「辻が花」は直訳すれば、「道端に咲く、なんてことのない花」です。
椿、菊、梅、撫子・・・古来より、あらゆる草花、自然、がモチーフ(題材)としてきものや絵画に
使われていますが、この「辻が花」、現実の「ある花」を指しているわけでは
なく、モチーフを持たない(!)のです。
・・・・人々の想像が生んだ花。実在しない、空想の美。
いつ、誰がどのようにして、これを生んだかは大きな謎であり、詳しく分かっていないのですが、
室町時代に一世を風靡した事実だけが残っています。
辻が花染めは「絞り」と「染め」「ししゅう」の併用で作られます。
大変高度な技法であり、当時は上流階級の男性のためのものでした。
(大河ドラマに出てくる武将のほとんどが着ています。)
これに対等に競える技術、華やかで、美しいデザインは、
江戸時代に友禅染めが確立するまで、待たなくてはなりません。
久保田一竹と辻が花。
長い、長いあいだ、辻が花は歴史から消える時代を迎えます。
それが、再び日の目を見ることになるのは、ひとりの生涯をかけた
情熱でした。
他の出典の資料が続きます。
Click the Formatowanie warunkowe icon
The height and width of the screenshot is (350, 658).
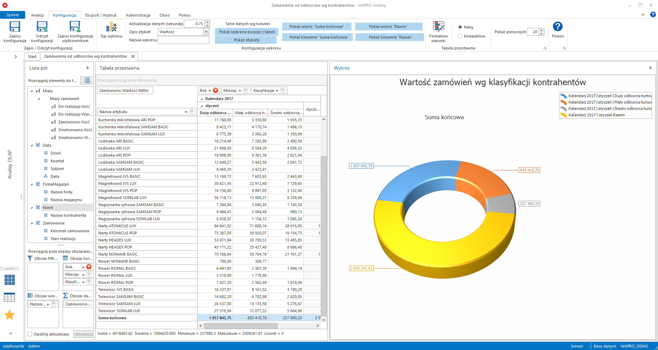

今年(2003年)亡くなった久保田一竹さん。
14才から染色をはじめ、たまたま20才の時、
博物館で室町時代の「辻が花」に出会います。
シベリアの抑留生活を経て、戦後、その再生に惜しまない努力、研究を
重ね、60才になって「一竹辻が花」として発表します。
こうして「辻が花」がよみがえりました。
久保田一竹さんは、アメリカのスミソニアン美術館で初めて個展をひらき、
生涯きものを通じた作品、富士山と「春夏秋冬・宇宙」を表現する連作
に取り組みました。
今でも、山梨県の一竹美術館でその一部を見ることが出来ます。
「わたしたちの心の中で咲く花」。
もちろん、ウレシイ事に季節に左右されることのない花ですので、
いつでも、きものを着たい時に、用意したいものですね。